-------- Data extracts

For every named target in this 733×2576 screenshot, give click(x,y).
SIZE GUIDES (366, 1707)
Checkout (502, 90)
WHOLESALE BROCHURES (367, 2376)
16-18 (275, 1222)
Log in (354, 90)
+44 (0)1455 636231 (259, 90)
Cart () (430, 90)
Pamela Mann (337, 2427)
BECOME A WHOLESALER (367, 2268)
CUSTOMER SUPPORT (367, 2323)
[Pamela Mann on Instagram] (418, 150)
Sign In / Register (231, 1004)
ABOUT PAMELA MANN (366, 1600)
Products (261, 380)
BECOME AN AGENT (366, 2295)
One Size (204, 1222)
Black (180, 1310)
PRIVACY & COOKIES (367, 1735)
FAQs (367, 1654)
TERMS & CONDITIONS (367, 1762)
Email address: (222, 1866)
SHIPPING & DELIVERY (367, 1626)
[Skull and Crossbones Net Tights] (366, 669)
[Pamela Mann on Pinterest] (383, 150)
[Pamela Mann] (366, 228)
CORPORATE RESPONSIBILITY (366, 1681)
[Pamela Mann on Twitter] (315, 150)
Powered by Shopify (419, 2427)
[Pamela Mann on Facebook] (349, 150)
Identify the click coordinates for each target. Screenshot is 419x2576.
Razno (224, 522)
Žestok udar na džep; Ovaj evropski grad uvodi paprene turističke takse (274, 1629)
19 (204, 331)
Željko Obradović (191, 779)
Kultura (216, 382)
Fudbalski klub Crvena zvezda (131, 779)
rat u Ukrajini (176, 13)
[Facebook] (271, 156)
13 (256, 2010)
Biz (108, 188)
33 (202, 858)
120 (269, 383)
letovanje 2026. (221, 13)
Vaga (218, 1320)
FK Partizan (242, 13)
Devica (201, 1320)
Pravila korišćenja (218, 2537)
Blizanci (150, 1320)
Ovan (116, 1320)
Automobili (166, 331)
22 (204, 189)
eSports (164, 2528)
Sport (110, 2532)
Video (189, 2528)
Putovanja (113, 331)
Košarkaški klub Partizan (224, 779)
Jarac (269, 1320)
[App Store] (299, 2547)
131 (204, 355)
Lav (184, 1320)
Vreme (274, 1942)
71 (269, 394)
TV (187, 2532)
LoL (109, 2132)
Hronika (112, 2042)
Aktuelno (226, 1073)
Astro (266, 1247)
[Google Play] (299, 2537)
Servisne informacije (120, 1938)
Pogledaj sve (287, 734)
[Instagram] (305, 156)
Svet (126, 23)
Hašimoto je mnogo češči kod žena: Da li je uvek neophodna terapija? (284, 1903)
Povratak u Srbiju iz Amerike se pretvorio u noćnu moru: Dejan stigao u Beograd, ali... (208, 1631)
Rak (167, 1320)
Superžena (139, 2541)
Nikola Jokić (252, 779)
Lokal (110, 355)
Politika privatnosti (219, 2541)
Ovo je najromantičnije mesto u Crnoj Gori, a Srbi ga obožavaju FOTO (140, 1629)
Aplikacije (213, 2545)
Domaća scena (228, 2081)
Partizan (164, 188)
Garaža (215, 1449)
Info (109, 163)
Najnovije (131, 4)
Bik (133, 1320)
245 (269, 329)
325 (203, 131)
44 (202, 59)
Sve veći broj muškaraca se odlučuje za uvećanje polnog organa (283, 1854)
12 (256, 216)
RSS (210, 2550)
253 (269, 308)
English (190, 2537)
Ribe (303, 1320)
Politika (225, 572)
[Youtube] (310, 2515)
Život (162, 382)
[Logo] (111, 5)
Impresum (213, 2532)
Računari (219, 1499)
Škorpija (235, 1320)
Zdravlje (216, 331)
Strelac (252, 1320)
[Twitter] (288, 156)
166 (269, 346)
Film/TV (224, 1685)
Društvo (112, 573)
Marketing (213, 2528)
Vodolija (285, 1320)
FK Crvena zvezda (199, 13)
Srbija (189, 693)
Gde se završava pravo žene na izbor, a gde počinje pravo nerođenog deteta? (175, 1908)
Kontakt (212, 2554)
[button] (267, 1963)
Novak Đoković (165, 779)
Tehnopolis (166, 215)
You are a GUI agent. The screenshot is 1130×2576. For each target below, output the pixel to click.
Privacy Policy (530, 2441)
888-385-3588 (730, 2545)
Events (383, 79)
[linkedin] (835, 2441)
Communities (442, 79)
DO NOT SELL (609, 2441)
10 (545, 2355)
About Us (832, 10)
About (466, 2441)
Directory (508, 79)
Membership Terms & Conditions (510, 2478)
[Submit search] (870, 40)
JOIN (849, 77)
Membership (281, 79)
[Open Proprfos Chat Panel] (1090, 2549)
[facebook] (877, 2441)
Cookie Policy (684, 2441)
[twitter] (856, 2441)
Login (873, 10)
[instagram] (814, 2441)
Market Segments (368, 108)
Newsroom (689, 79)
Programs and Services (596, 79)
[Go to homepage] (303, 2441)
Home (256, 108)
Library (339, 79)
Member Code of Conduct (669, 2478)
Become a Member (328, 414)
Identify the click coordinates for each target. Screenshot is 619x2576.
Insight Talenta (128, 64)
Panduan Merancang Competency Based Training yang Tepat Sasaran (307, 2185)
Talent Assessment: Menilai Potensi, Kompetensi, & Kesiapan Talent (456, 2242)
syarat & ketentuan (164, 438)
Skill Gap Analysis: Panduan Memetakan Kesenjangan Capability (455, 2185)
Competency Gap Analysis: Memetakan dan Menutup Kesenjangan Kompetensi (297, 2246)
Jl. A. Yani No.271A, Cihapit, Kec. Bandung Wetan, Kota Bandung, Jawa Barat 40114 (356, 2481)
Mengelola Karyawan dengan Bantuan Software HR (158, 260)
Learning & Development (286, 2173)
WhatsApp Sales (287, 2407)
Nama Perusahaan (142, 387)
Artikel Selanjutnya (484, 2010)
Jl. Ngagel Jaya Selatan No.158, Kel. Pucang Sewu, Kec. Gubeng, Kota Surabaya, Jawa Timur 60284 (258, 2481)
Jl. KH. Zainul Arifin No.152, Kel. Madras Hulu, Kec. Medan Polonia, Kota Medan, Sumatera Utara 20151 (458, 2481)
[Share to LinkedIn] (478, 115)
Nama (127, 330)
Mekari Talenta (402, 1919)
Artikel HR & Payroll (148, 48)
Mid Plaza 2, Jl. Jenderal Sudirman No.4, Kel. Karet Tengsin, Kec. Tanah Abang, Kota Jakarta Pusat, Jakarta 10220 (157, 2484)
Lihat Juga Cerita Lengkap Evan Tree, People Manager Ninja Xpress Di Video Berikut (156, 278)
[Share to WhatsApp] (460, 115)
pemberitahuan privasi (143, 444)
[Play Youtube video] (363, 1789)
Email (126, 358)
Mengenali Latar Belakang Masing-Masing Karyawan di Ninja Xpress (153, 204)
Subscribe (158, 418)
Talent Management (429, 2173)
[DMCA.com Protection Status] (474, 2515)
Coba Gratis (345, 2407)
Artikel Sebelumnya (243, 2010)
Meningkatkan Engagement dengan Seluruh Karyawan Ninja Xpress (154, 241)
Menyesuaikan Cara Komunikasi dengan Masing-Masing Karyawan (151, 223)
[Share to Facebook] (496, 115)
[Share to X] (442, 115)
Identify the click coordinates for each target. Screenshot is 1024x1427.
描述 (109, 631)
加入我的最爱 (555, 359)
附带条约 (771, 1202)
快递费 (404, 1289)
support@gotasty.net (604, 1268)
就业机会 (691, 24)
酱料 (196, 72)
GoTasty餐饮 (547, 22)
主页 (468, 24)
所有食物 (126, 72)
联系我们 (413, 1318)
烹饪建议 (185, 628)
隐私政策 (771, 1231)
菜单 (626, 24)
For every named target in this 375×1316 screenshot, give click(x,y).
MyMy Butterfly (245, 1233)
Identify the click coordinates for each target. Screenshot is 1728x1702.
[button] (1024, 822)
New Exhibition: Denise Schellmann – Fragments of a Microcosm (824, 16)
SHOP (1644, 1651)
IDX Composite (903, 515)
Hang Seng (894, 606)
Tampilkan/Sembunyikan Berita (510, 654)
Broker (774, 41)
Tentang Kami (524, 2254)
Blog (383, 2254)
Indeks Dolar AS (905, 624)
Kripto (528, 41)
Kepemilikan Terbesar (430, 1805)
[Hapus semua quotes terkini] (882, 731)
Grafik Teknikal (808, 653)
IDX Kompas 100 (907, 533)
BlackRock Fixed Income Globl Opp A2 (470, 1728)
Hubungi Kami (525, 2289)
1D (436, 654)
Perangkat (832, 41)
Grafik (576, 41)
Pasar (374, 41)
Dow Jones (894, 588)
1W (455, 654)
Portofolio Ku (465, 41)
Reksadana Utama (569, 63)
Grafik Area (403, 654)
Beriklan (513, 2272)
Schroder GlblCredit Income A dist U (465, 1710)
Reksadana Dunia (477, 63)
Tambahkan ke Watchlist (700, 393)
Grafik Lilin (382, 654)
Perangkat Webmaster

----------------

| What you have to do |
Across the records above, show each line containing the word "Artikel".

| Response area |
Artikel Selanjutnya (484, 2010)
Artikel HR & Payroll (148, 48)
Artikel Sebelumnya (243, 2010)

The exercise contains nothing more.